Gadgets

Record Your Life in 30-second Intervals with Memoto

Image Credit: Memoto 3D Prototype | Official Video

With cameras becoming smaller and storage becoming cheaper, it’s inevitable that moments of our lives will be preserved in a digital reservoir. In fact, Memoto, a Stockholm-based startup, took this opportunity by creating a postage-sized camera.

How Memoto Works

Also called as Memoto, the portable camera can be clipped on a user’s clothes so that he or she can carry it around constantly. It will then snap a photo every 30 seconds, keeping a visual trail of a user’s daily encounters.

All images will be stored on the camera’s companion online service. It will catalog the photos by time, date and place. The device will also pick the most visually interesting moments on the collection. What’s good about this is that users can easily look for a particular photo by using the online storage’s search database.

The device features a 5-megapixel camera, and it logs GPS positions and timestamps. It also has a built-in rechargeable battery, which can last up to two days.

The Creepy Truth

Although being able to capture moments every minute is very useful, other might view it as something creepy.

Good thing, Memoto considered voyeuristic activity and awkward social situations carefully while designing the camera. That’s because it doesn’t turn off unless the user puts it away in darkness. In turn, friends, family and bystanders would know whether they are being recorded or not.

This feature is what makes it different from other wearable devices, which makes other people wonder whether they are being recorded or not.

Memoto on Kickstarter

Memoto is launching a campaign on Kickstarter to earn funds for their camera. The makers are hoping to retail the device next year for $279 each. It will also come in three colors: Graphite grey, white and bright orange. For $199, early backers can get the camera with one-year web subscription.
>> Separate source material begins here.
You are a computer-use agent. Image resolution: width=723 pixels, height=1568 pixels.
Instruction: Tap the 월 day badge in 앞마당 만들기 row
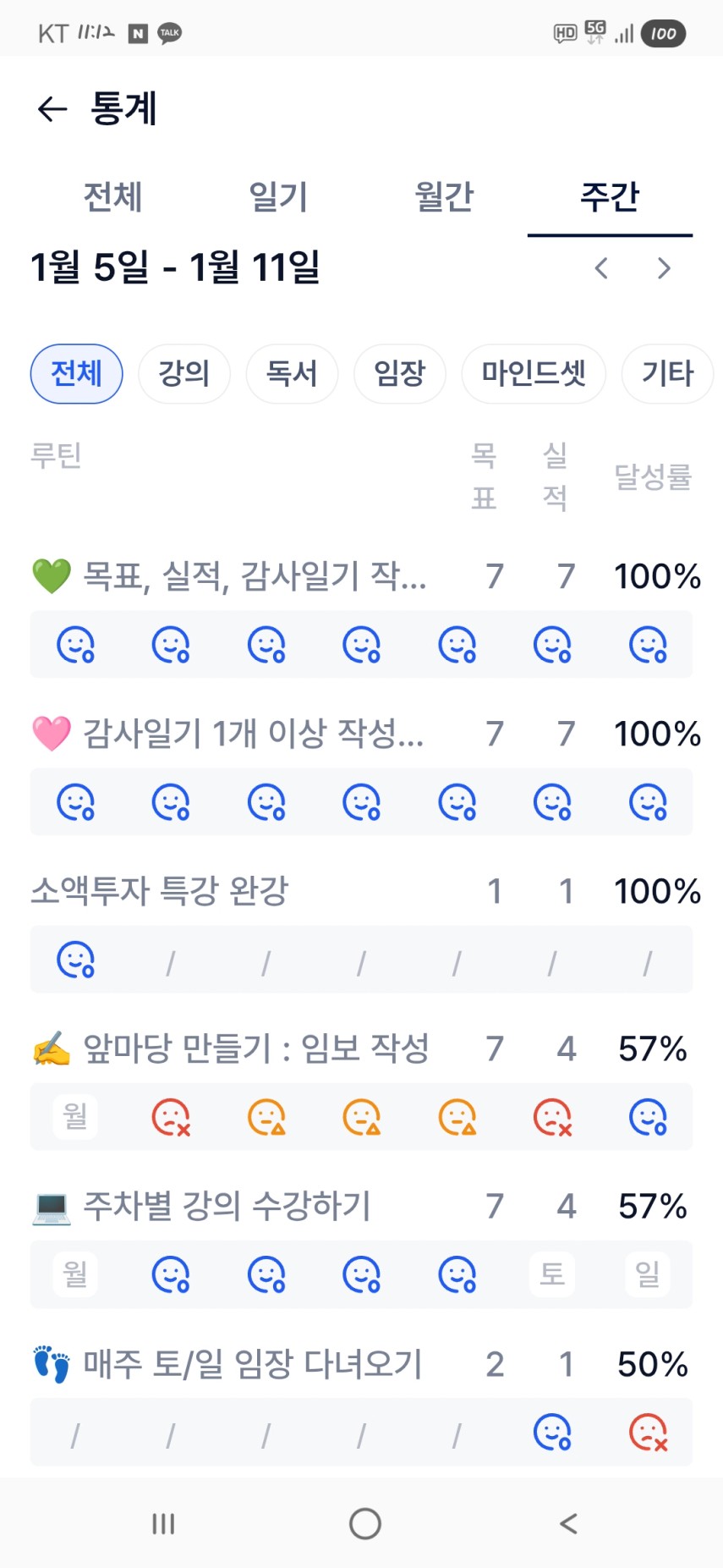pos(75,1116)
The portable camera was started by Martin Källström after transitioning out from his last startup, Twingly. The said startup is designed to monitor blogs, tweets and many more to track what customers are saying about a company’s products.
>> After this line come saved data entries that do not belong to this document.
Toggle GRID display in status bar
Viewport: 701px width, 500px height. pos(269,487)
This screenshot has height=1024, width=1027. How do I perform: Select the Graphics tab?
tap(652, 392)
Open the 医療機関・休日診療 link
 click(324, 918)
On the other hand, Memoto was inspired by Quantified Self movement, as well as Microsoft’s researcher Gordon Bell who is well-known for his life-logging experiments. The idea sprouted with Källström’s desire to record life’s unexpected moments like his child’s first steps.

He pointed out that Memoto is about being able to capture, store and retrieve these memories, even if people cannot appreciate it completely as it pass.